Un’ombra omicida sulla fine di Caravaggio

31 gennaio 2013

copertinapacelliforgioneTutti per uno, uno per tutti. Difficile rimanere indifferenti, se questo “uno” è Michelangelo Merisi. E così hanno risposto in tanti alla chiamata di Paparo edizioni per il volume “Caravaggio tra arte e scienza”. Coordinatori del progetto Vincenzo Pacelli, tra i massimi esperti del pittore lombardo e già docente alla “Federico II”, e il giovane secentista Gianluca Forgione, ricercatore presso l’ateneo federiciano. La presentazione del volume oggi alle 18 al Pio Monte della Misericordia, dove Pacelli praticamente è di casa, avendone setacciato l’archivio per la disamina della pala sull’altare maggiore. E le vecchie carte hanno arriso più d’una volta al professore, come quando nel 1980, insieme al compianto Giorgio Fulco, rintracciò prove inoppugnabili per assegnare al Merisi la “Sant’Orsola confitta dal tiranno” (oggi punta di diamante della collezione Banca Intesa in via Toledo). Al tavolo dei relatori, moderato da Biagio De Giovanni e Angelo Angelastro, siederanno Francesca Cappelletti, Stefano Causa e Carlo Antonio Leone.
Un tomo ponderoso e ponderato, con splendide illustrazioni orchestrate dalla grafica di Luciano Striani, che cerca di tenere in equilibrio approcci diversi – ricca la sezione medica, ma non mancano contributi musicali, filosofici o più segnatamente legati al restauro e alla storia dell’arte tout court – e ripropone teorie già lungamente meditate. Su tutte, i dubbi inerenti alla morte dell’artista a Porto Ercole, già sollevati da Pacelli nel 1994 dopo il ritrovamento di preziosi documenti nell’Archivio Segreto Vaticano, ma saliti alla ribalta solo negli ultimi anni, in contrasto con la perniciosa tendenza a trasformare gli studi caravaggeschi in una faccenda da necrofori, con tanto di epigrafi commemorative e prelievi del dna di fantomatici discendenti (a proposito, nel volume non mancano le stoccatine nei confronti di questo metodo “scientifico”). Dalle carte emergerebbe infatti una versione contraddittoria rispetto alla vulgata avente come capolinea Porto Ercole, rafforzata da una testimonianza del bibliotecario dei Teatini, che dispera del risarcimento di una commissione mai eseguita dal pittore, giacché “ammazzato”. Da chi? I sospetti si addensano su un misterioso e vendicativo cavaliere di Malta, con la complicità – o il tacito assenso – della Chiesa “deviata”. Un omicidio di stato, insomma.
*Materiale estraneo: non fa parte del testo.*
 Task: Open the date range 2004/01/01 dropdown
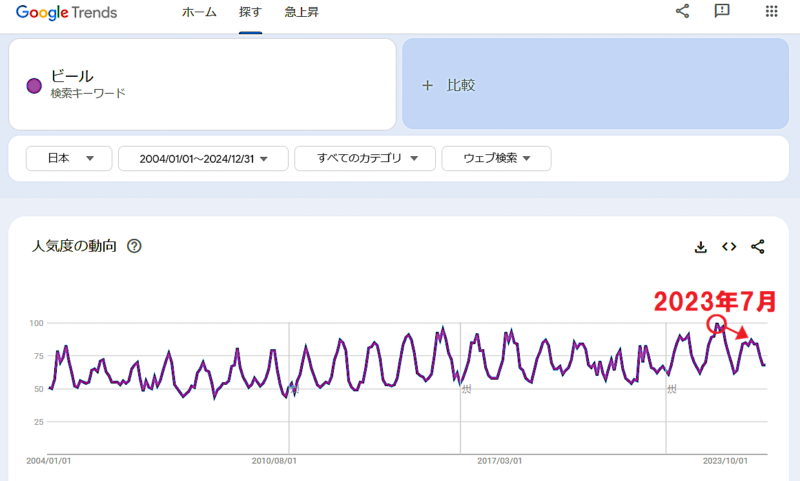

Il libro però non pretende di dire l’ultima parola, aperto com’è al confronto tra quelle che, sottolineano gli autori, sono opinioni e non dogmi. Pareri certo suffragati da documenti, supporti tecnologici, riscontri scientifici, argomentazioni logiche e, perché no, dall’occhio, strumento indispensabile di una sensibilità costantemente affinata dall’esercizio. Ad esempio l’autografia della “Cattura di Cristo”di Dublino è stata respinta da Pacelli – in favore di una tela in collezione privata romana – dopo un confronto del ductus pittorico tra la tela irlandese e l’“Incoronazione di spine” di Vienna.
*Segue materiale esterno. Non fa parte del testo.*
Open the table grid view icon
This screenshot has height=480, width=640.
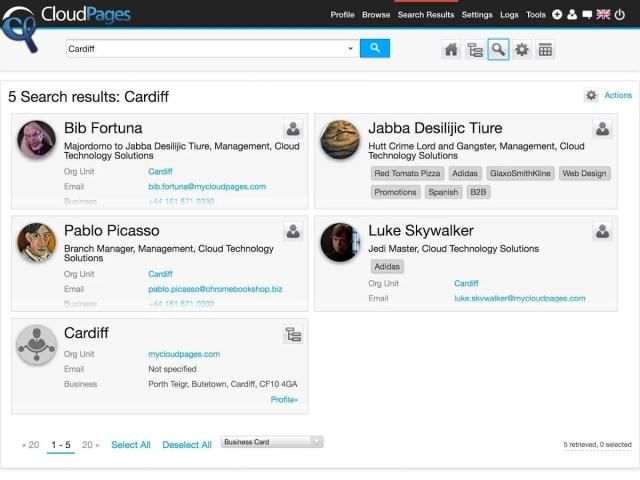(x=545, y=50)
Qual è, allora, lo scopo di un altro libro sul Merisi? Cosa c’è ancora da fare, e da dire? «Per quanto paradossale, – replica Forgione – credo sia opportuno, per un po’ di tempo, spegnere i riflettori sul pittore. Caravaggio appare ormai esausto dal numero infinito di eventi espositivi, prevalentemente “di cassetta”, cui è da decenni sottoposto, e dalle continue speculazioni commerciali che ne incrementano il catalogo con frequenti, presunte scoperte, vaticinate da campagne scientifiche e diagnostiche spesso tendenziose (vedi i disegni del Castello Sforzesco, ndr). Si tratta infatti, quasi sempre, di copie antiche di prototipi del maestro, spacciate per originali. Solo in tal modo, i veri studi sul Merisi – ancora possibili, come dimostrano i nuovi documenti ritrovati all’Archivio di Stato di Roma – possono recuperare quella serenità necessaria che oggi appare in parte compromessa».
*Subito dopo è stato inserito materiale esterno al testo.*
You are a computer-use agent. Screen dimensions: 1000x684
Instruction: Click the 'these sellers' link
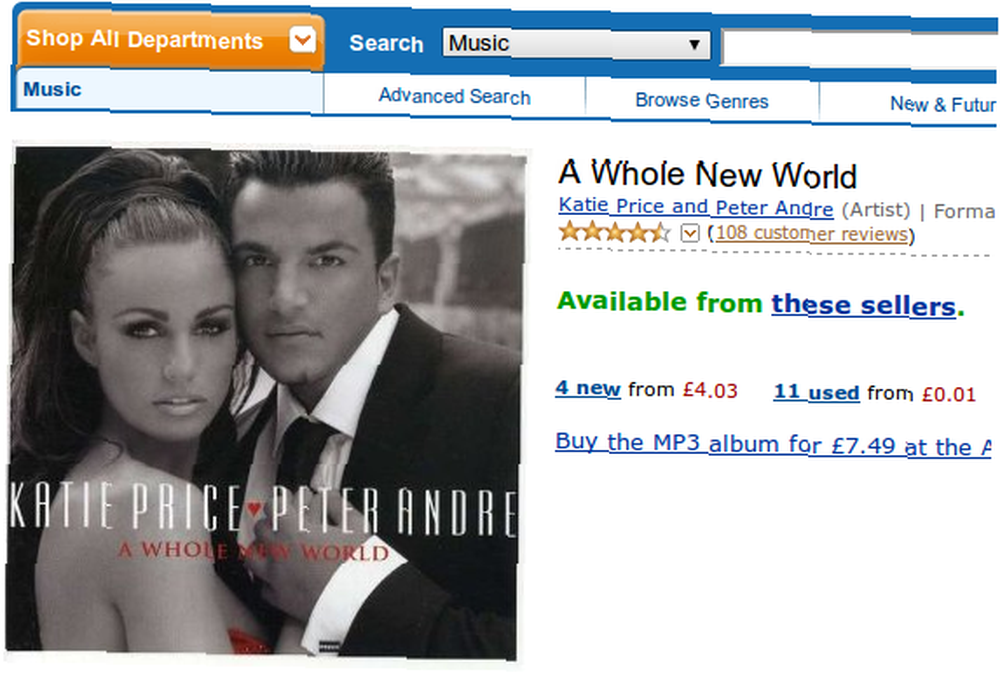click(864, 305)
Quale potrebbe essere, dunque, il prossimo obiettivo? È Pacelli a rispondere: «Le tele Fenaroli, per Sant’Anna dei Lombardi». Ma i tre quadri non andarono distrutti due secoli fa? «Certo, ma se si trovassero le carte…». Quindi, se gli archivi nascondono ma non rubano, il “colpaccio” al professore potrebbe riuscire ancora una volta.